DESCRIPTION OF THE TASK: Working from the listing below, pick each line containing the word "November" and copy it.
EXTRACTED RECORDS Start Marker
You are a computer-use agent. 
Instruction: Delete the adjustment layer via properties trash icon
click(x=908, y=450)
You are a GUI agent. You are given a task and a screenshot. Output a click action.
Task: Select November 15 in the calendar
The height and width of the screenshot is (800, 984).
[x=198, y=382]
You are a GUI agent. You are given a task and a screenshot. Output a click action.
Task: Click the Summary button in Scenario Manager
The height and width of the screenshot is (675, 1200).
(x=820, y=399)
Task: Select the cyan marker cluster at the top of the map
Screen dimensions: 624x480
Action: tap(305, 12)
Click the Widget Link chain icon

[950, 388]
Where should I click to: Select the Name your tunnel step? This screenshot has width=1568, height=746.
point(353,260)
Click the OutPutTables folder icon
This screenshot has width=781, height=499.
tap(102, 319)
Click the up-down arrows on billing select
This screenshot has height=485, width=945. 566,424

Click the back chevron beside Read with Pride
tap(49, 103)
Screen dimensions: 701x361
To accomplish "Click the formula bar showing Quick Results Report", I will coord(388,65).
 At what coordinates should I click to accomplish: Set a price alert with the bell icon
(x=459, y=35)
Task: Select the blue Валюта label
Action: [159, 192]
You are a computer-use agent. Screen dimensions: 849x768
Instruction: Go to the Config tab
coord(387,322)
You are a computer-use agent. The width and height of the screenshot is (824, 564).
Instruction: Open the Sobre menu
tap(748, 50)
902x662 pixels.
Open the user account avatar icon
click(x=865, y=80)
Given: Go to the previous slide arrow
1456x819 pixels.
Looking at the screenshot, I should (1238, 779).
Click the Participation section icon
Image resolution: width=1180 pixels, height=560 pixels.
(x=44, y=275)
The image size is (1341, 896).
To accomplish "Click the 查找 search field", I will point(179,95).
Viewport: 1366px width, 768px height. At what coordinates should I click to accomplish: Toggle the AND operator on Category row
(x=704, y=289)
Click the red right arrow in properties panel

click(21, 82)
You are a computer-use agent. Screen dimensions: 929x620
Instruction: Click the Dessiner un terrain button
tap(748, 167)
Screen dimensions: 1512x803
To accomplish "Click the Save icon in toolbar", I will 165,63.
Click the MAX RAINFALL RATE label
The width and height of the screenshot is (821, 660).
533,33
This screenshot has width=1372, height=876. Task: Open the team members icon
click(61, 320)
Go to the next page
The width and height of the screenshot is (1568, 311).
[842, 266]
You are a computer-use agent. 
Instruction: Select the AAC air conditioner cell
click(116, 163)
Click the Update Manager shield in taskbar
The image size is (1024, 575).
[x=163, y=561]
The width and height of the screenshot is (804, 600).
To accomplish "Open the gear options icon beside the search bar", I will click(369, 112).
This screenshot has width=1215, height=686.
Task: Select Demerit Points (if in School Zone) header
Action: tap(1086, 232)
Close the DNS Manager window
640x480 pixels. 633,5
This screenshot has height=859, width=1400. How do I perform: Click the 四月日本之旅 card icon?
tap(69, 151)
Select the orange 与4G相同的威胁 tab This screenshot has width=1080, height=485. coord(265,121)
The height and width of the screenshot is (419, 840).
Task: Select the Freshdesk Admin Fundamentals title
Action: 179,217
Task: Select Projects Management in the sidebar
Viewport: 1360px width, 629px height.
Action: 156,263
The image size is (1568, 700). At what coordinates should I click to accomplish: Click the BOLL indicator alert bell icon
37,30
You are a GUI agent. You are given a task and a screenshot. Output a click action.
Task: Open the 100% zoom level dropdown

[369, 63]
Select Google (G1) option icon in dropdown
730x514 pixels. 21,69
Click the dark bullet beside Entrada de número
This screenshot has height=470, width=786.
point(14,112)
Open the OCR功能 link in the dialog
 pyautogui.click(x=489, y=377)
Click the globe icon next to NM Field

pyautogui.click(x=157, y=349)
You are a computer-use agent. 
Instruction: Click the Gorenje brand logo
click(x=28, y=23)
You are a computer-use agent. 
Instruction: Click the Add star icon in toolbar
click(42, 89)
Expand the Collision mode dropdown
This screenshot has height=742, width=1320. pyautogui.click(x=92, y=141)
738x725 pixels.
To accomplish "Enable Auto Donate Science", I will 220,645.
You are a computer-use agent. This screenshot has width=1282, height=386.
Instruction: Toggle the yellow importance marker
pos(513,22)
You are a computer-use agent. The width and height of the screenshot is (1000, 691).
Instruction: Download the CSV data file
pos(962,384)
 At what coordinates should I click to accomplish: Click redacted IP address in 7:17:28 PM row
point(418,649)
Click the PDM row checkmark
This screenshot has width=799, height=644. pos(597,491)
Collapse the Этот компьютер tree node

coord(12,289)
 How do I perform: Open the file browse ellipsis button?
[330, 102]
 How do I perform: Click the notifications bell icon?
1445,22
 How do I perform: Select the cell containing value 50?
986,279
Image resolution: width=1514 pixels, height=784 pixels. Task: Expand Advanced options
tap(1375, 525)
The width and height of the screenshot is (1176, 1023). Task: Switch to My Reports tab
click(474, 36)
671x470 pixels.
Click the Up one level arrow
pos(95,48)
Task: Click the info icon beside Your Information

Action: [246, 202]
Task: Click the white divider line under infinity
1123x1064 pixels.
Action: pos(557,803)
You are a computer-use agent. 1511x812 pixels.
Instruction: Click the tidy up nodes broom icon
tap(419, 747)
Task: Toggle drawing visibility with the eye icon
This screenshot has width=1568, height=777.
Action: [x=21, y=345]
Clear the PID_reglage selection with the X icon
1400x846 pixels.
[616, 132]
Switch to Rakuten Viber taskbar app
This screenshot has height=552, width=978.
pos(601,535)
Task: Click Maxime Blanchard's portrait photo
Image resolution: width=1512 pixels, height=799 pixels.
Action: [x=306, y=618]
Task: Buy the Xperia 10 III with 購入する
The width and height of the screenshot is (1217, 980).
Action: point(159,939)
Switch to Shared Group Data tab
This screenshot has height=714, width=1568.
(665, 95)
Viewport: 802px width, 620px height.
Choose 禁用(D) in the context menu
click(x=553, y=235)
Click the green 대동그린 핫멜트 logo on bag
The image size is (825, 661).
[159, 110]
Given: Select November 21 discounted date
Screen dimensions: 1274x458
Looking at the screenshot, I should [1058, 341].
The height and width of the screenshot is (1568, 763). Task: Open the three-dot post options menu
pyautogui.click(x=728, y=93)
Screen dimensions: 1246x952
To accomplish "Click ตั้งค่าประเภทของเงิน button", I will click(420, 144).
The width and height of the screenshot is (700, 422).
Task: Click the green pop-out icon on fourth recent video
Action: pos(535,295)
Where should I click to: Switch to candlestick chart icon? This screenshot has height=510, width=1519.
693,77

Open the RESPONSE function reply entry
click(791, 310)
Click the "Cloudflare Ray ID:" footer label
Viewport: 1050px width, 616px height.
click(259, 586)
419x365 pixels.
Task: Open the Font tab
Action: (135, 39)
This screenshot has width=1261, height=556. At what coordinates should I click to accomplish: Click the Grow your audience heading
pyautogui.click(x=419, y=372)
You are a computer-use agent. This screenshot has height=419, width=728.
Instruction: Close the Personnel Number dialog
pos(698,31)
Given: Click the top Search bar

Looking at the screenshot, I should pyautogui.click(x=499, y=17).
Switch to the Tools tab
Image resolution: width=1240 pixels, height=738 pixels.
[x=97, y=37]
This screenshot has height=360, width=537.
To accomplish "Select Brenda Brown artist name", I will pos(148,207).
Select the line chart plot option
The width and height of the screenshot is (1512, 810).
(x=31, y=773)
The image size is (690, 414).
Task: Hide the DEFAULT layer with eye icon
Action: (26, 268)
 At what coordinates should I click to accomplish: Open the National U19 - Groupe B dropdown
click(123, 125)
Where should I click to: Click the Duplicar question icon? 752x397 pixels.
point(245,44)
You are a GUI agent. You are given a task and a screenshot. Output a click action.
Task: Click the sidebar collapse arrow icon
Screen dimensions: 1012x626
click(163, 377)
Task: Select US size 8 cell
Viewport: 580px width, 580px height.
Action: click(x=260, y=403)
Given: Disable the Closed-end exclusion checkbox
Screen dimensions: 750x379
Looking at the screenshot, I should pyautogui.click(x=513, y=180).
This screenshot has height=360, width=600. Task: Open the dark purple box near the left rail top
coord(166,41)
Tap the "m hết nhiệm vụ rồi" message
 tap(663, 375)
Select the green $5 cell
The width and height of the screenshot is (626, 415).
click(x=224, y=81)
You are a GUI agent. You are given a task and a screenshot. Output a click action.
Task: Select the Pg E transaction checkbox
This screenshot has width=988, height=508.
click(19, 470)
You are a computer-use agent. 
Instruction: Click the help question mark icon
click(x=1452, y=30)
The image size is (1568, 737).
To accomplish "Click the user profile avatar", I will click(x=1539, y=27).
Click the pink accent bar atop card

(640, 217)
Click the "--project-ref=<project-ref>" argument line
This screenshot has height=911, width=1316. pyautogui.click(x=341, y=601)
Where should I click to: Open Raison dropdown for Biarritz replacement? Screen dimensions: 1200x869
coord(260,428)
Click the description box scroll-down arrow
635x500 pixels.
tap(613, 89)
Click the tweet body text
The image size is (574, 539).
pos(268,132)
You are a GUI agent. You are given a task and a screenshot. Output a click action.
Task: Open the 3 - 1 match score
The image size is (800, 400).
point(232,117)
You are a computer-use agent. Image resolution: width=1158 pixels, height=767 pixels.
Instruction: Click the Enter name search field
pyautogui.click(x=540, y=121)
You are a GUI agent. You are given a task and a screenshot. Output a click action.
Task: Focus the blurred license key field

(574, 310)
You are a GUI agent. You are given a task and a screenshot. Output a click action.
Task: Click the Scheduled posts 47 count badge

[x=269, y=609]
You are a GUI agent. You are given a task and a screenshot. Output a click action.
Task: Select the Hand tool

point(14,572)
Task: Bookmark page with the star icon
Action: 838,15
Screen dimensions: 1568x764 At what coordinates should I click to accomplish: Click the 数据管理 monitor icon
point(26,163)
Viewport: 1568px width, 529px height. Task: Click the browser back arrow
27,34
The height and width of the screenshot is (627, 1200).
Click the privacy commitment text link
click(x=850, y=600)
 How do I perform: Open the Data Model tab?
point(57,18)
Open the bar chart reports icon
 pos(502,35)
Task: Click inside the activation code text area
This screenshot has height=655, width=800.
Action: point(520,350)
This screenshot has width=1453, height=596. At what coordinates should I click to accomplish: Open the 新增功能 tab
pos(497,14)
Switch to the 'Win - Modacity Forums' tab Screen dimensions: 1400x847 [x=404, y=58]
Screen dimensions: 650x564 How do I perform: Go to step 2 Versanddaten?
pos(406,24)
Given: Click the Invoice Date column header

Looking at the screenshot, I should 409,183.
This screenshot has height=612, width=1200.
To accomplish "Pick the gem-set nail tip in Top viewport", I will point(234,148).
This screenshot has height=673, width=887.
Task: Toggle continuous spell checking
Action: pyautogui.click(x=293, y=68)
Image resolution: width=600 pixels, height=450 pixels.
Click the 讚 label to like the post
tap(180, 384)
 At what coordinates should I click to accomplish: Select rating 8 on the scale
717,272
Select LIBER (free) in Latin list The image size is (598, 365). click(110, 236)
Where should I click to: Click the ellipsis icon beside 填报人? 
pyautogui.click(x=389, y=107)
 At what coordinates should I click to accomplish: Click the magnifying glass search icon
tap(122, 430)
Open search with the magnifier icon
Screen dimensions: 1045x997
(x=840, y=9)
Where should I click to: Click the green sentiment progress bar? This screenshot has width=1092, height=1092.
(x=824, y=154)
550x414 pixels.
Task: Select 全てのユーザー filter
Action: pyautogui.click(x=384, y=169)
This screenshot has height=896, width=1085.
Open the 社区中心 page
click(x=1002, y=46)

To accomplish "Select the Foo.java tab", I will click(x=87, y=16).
EXTRACTED RECORDS End Marker
ANSWER FOR THIS EXERCISE:
Task: Select November 15 in the calendar
Given: Select November 21 discounted date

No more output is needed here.